**Data in this exercise:**
========
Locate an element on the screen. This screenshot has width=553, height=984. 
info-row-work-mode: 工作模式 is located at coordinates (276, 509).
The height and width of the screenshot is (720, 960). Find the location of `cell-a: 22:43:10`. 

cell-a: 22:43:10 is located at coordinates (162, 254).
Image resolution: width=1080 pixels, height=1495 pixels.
========
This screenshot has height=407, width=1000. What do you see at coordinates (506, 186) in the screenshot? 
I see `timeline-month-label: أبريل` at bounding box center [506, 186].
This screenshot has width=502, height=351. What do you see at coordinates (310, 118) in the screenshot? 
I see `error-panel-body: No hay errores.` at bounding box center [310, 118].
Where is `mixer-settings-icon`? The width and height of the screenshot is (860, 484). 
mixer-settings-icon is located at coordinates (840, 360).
========
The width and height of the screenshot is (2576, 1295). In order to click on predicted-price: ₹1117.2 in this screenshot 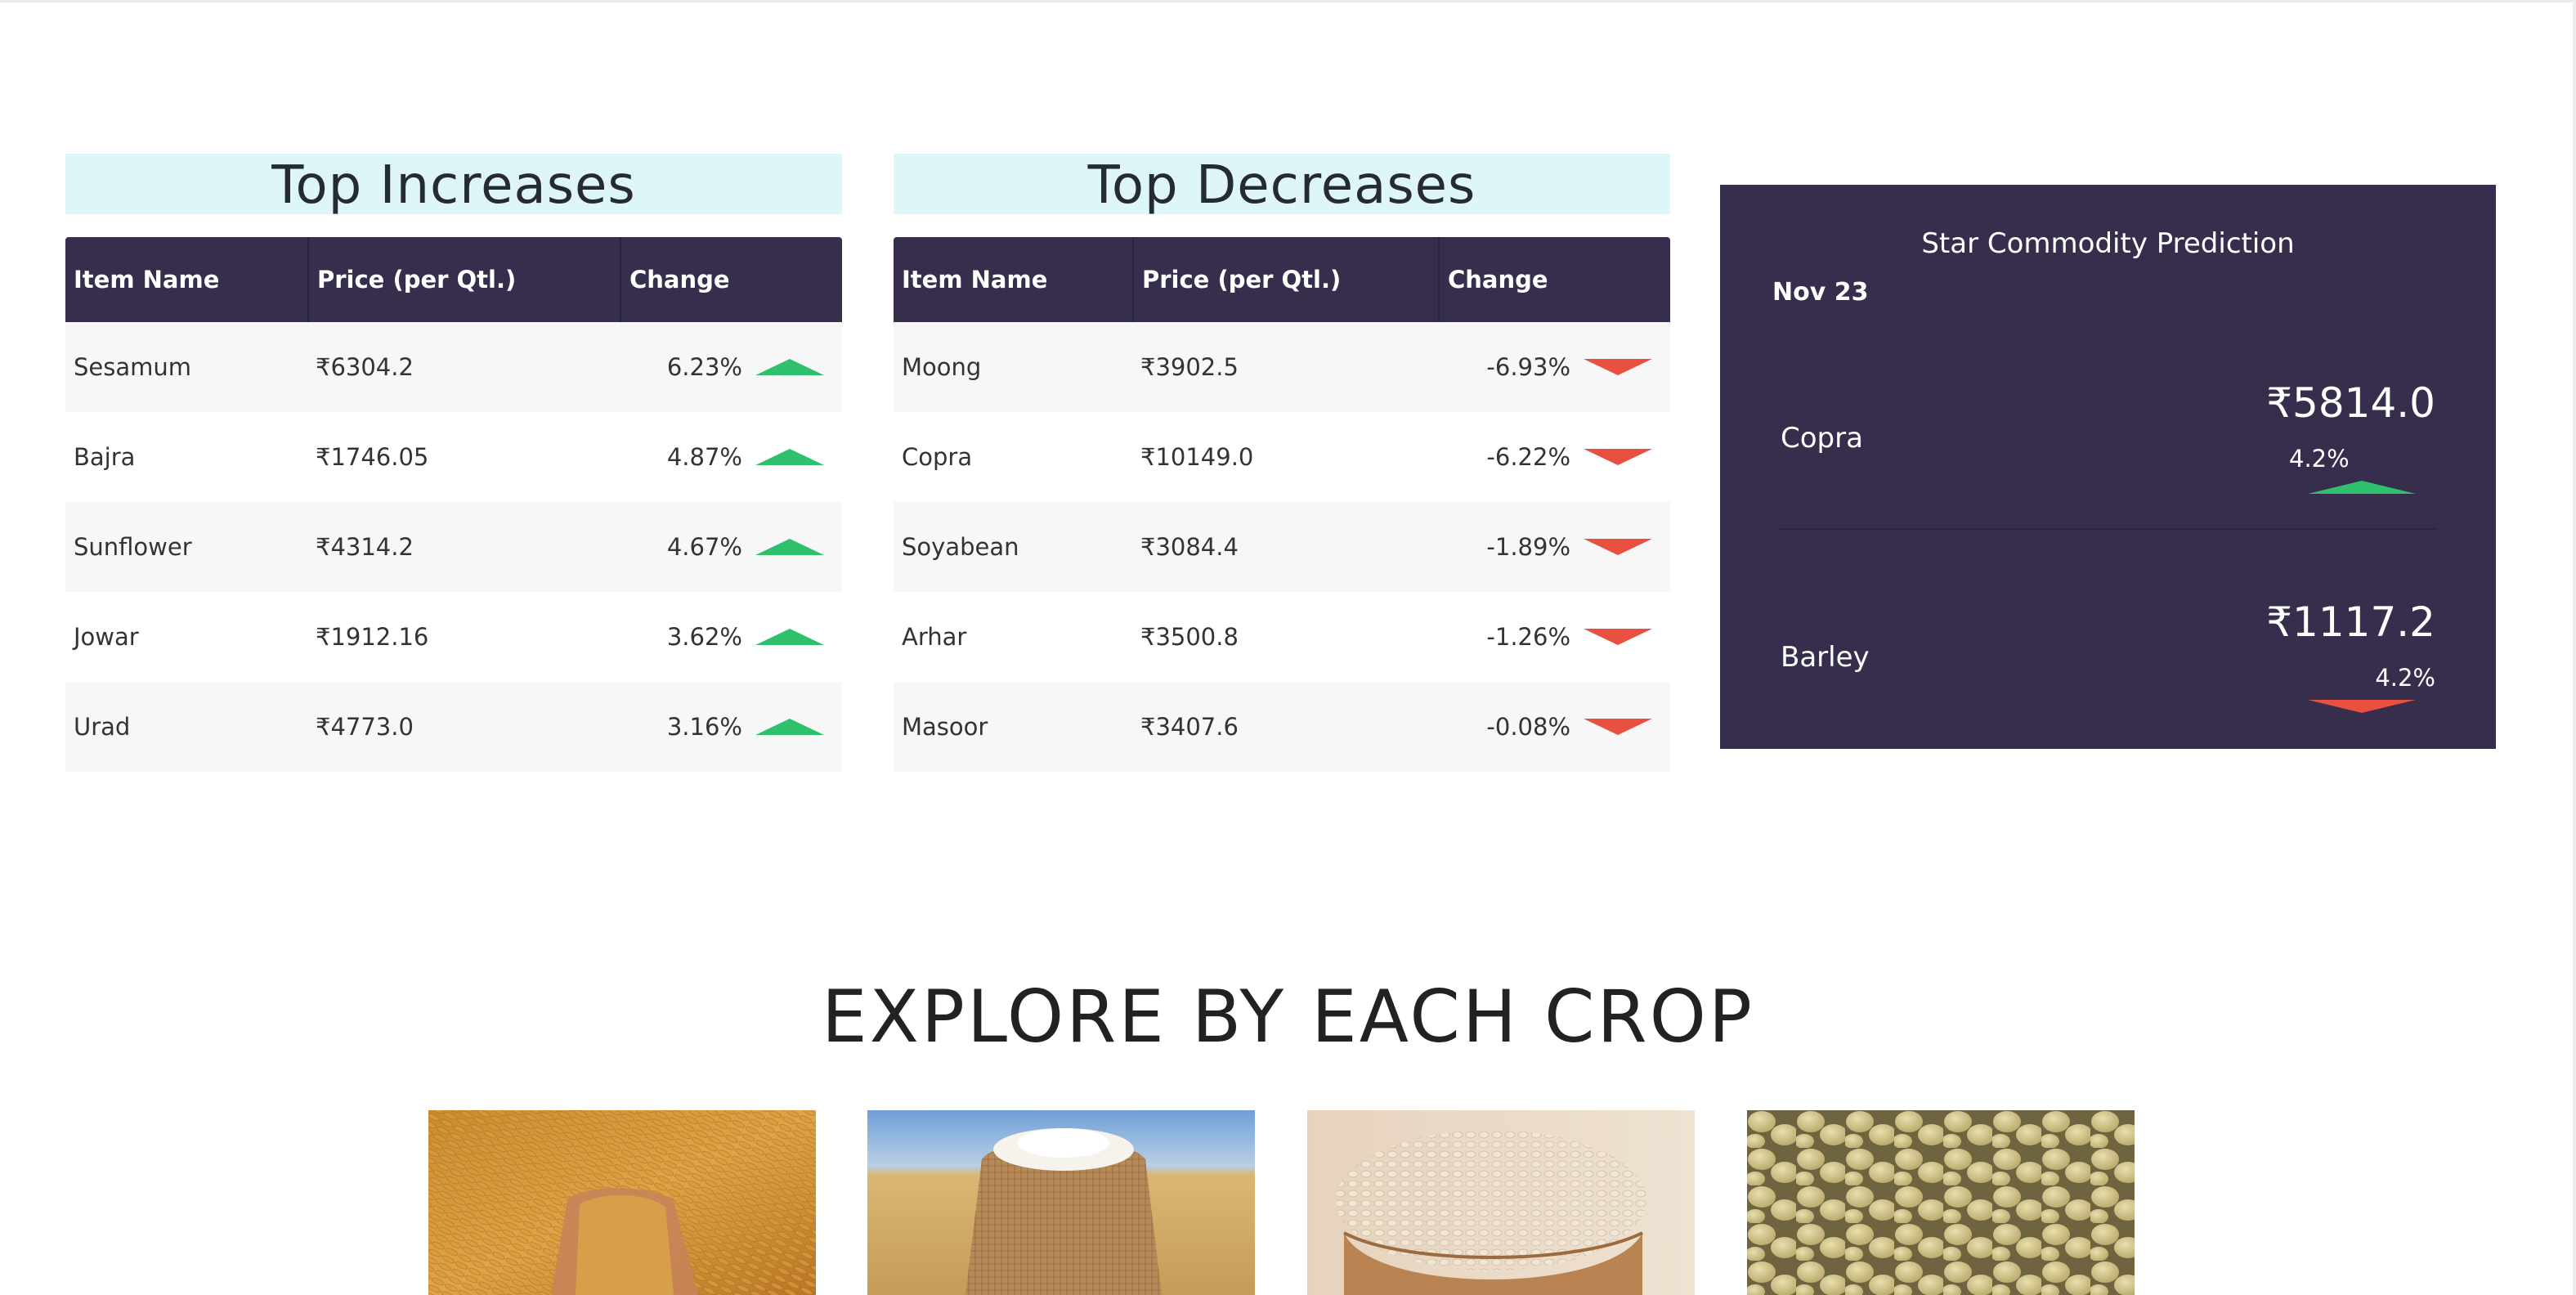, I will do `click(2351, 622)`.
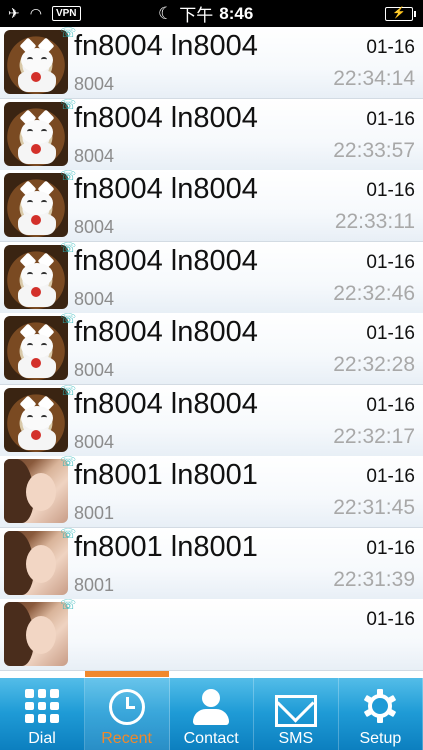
========
**Task item:** Retype the records word for word, starting with the line that contains "Locate an element" and ending with the line that contains "Image resolution: width=1080", with both of those lines included.

**Exercise response:**
Locate an element on the screen. This screenshot has width=553, height=984. 
info-row-work-mode: 工作模式 is located at coordinates (276, 509).
The height and width of the screenshot is (720, 960). Find the location of `cell-a: 22:43:10`. 

cell-a: 22:43:10 is located at coordinates (162, 254).
Image resolution: width=1080 pixels, height=1495 pixels.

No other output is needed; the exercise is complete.